SI2-SSE: Deep Forge: a Machine Learning Gateway for Scientific Workflow Design
Recent advances in machine learning have already had a transformative impact on our lives. However, astonishing successes in diverse domains, such as image classification, speech recognition, self-driving cars and natural language processing, have mostly been driven by commercial forces, and these techniques have not yet been widely transitioned into various science domains. The field is ripe for innovation since many science fields have readily available large-scale datasets, as well as access to public or private compute infrastructure capable of executing computationally expensive artificial neural network (ANN) training workflows. The main roadblocks seem to be the steep learning curve of the ANN tools, the accidental complexities of setting up and executing machine learning workflows, and the fact that finding the right deep neural network architecture requires significant experience and lots of experimentation. DeepForge overcomes these obstacles by providing an intuitive visual interface, a large library of reusable components and architectures as well as automatic software generation enabling domain scientist to experiment with ANNs in their own field. There is unmet high demand of talent in machine learning, exactly because it has so much potential in a wide variety of application areas. Therefore, any tool that helps scientists apply machine learning in their own domains will have a broad impact. The promise of DeepForge is to flatten the learning curve, hide low level unimportant details and provide components that are reusable within and across disciplines. Therefore, DeepForge will have transformative impact on a number of fields.
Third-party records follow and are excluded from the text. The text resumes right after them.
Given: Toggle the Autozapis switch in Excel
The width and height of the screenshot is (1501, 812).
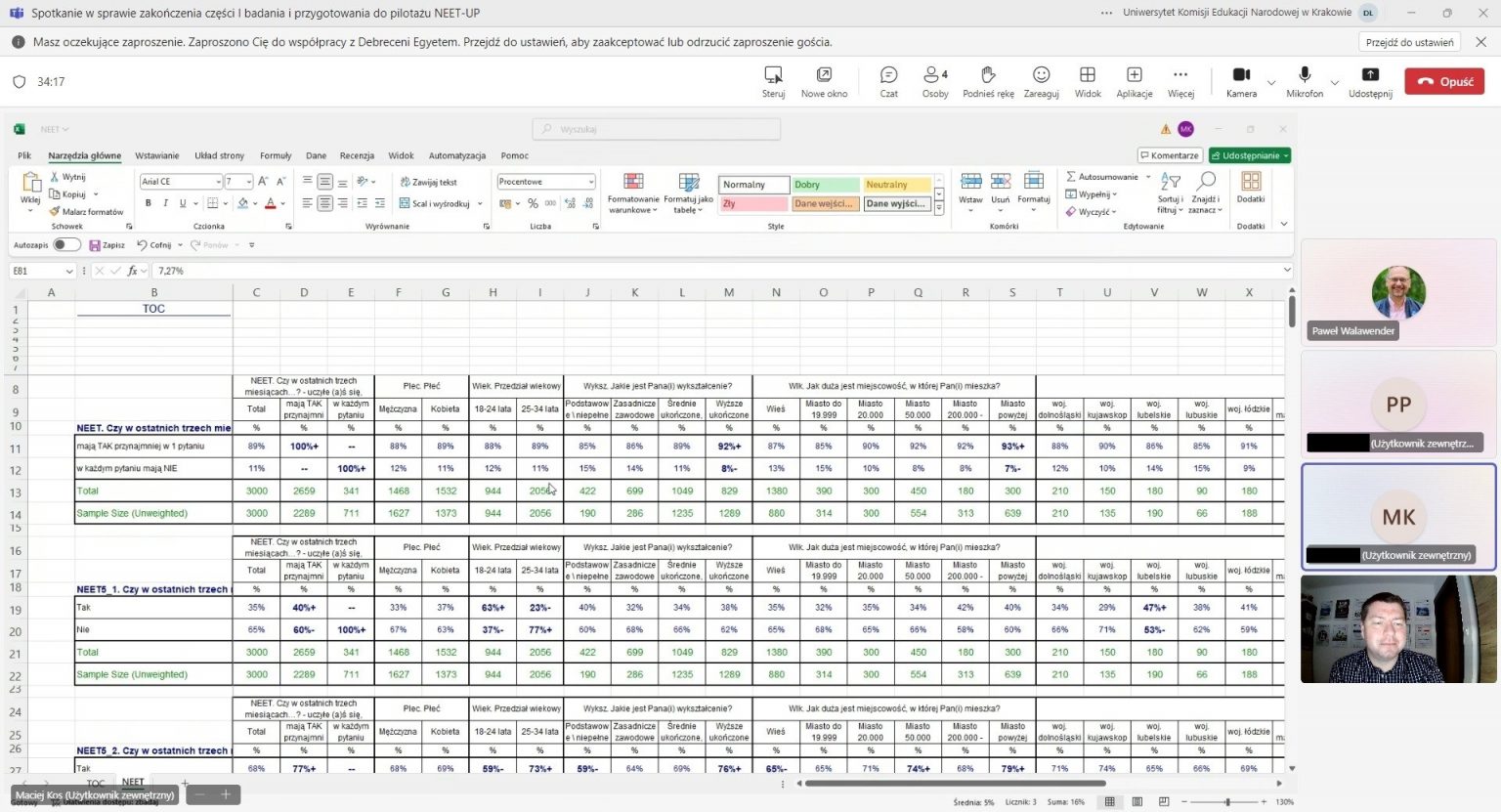Looking at the screenshot, I should click(x=65, y=244).
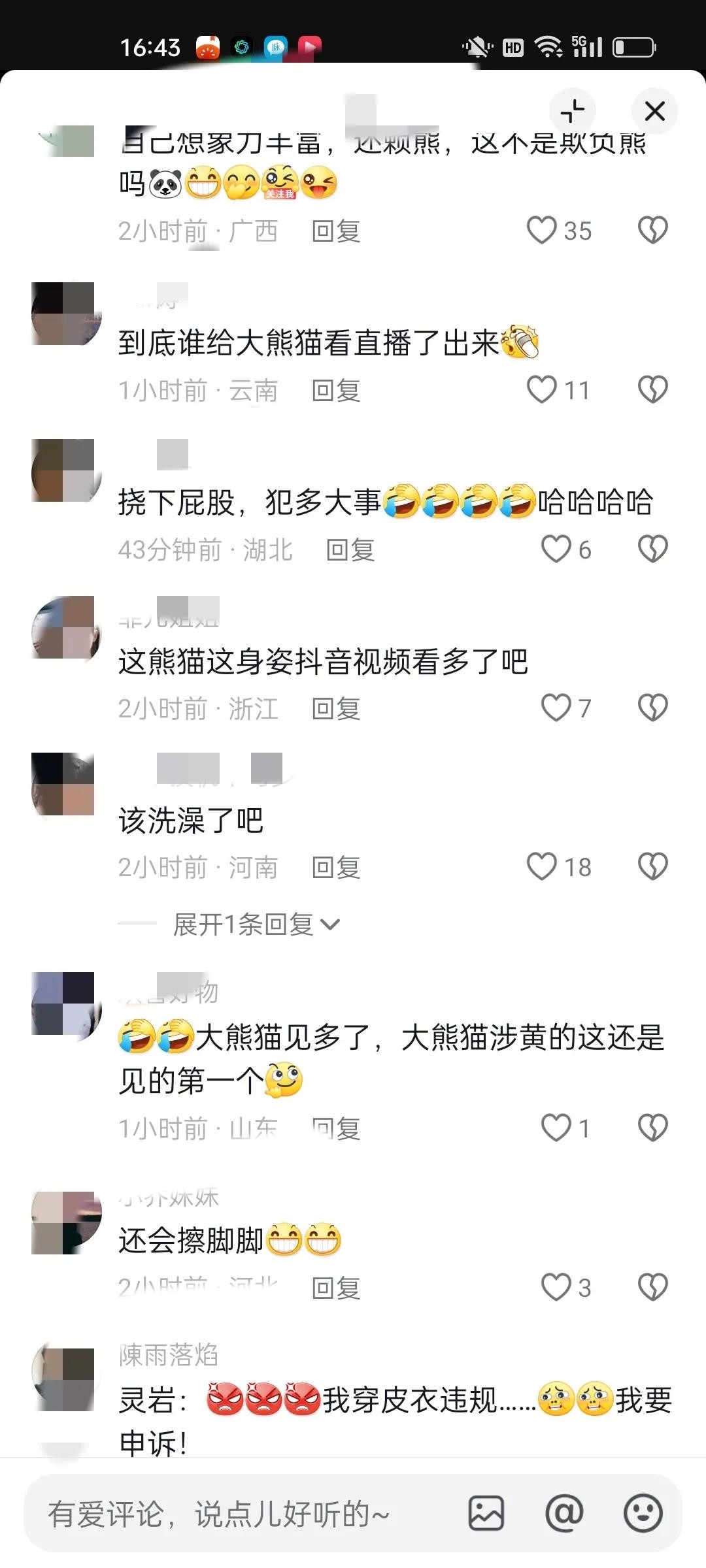The height and width of the screenshot is (1568, 706).
Task: Collapse comments panel with the shrink icon
Action: point(573,110)
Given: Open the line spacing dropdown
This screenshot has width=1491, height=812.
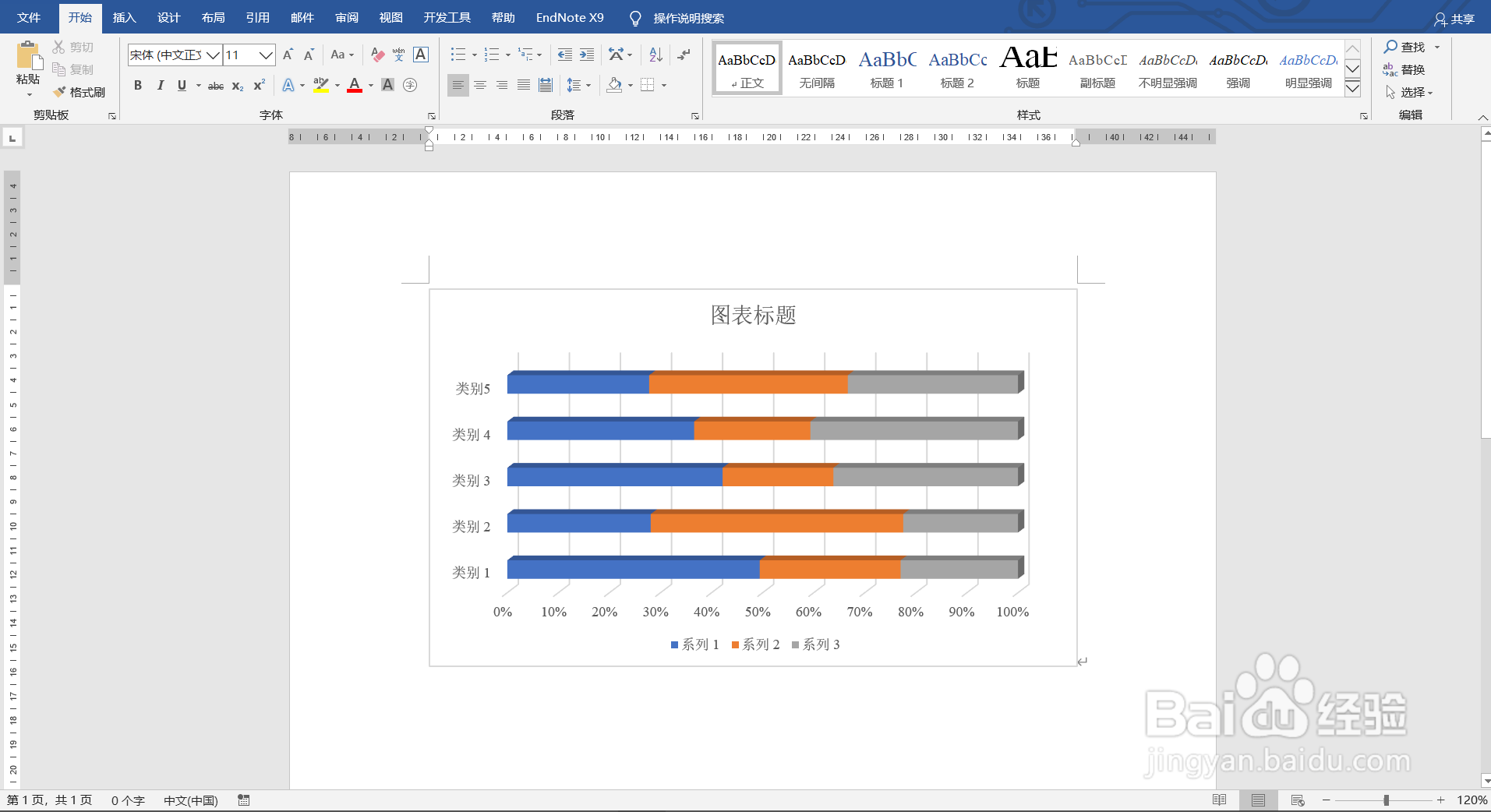Looking at the screenshot, I should 579,85.
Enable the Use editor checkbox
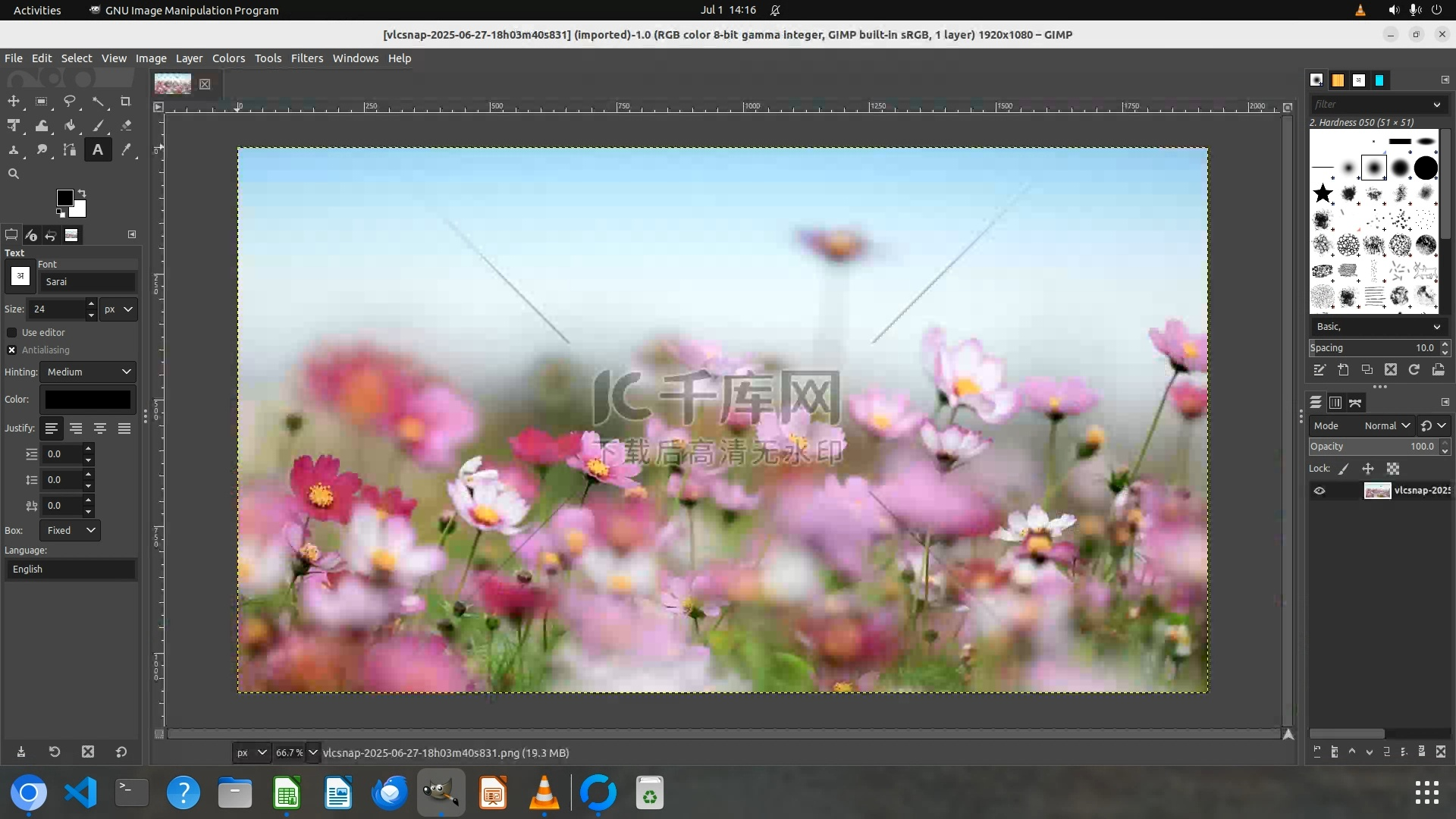The image size is (1456, 819). click(x=12, y=332)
DeepForge, a web- and cloud-based software infrastructure raises the abstraction of creating ANN workflows via an intuitive visual interface and by managing training artifacts. Hence, it enables domain scientists to leverage recent advances in machine learning. DeepForge will also integrate with existing cyberinfrastructure, including private and commercial compute clusters, cloud services (e.g. Amazon EC2), public supercomputing resources, and online repositories of scientific datasets. The DeepForge visual language for designing ANN architectures and workflows is powerful enough to capture the concepts related to common deep learning tasks, yet it provides a high level of abstraction that shields the users from the underlying complexity at the same time. DeepForge will provide a facility that allows for sharing design artifacts across a wide interdisciplinary user community. Curating a rich library of reusable components, integrating with a wide variety of existing cyberinfrastructure resources from data sources to compute platform and providing data provenance in a seamless manner are other advantages of the project. DeepForge will promote "data as product," "model as product," and "service as product" concepts through integration with the Digital Object Identifier (DOI) infrastructure. DeepForge will enable scientist to assign DOIs to their shared assets providing data provenance enabling citing and publicly reproducing research results by executing the referenced ANN workflows with the linked data artifacts.